Stored items:
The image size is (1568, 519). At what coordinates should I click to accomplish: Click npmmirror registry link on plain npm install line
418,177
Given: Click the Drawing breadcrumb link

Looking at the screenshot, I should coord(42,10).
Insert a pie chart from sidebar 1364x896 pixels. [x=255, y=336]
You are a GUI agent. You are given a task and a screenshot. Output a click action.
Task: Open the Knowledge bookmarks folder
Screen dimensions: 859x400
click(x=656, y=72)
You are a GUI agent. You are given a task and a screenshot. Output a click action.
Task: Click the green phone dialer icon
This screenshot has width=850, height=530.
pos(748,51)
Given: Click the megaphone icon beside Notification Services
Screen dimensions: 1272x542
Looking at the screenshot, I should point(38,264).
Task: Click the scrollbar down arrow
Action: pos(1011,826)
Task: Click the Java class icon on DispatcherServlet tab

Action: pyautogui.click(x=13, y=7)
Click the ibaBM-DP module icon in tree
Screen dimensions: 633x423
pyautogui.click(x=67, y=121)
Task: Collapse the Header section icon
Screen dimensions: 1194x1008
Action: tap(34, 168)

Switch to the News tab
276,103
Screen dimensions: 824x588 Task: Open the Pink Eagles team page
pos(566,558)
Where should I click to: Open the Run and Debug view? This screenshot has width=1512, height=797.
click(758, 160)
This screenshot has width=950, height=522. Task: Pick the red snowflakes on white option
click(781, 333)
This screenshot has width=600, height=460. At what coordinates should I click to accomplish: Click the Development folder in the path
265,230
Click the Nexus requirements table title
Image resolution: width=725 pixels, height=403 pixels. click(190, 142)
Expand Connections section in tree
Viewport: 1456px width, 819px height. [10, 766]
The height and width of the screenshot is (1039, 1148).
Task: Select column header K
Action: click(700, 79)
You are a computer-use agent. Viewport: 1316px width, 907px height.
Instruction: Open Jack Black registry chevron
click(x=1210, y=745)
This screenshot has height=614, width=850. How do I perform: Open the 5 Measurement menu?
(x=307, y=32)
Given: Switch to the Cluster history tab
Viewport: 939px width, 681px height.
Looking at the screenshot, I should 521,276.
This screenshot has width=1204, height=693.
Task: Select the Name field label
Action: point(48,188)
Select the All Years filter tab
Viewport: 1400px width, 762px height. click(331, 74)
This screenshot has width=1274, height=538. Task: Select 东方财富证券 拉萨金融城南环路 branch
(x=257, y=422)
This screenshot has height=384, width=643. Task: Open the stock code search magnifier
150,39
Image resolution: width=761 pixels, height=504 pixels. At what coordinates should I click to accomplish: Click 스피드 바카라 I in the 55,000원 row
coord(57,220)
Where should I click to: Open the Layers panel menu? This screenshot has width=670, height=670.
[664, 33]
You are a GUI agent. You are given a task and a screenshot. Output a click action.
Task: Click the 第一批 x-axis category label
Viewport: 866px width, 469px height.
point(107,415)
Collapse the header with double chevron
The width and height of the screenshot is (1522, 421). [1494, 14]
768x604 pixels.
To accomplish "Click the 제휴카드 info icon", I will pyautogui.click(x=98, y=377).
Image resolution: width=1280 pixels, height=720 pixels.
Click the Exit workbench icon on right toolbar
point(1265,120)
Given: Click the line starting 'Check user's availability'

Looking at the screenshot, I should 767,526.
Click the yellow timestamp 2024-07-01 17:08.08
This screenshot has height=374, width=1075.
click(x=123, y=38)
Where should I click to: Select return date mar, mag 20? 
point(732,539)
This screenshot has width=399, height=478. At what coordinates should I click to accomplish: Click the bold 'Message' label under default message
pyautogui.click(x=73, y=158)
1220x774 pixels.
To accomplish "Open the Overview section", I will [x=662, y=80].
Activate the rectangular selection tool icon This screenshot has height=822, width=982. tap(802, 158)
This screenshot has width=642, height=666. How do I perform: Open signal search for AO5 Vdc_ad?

> **Task instructions**:
Look through the data above. Copy every line with the string "will" in it.

> **Completed exercise**:
To accomplish "Click the 제휴카드 info icon", I will pyautogui.click(x=98, y=377).
To accomplish "Open the Overview section", I will [x=662, y=80].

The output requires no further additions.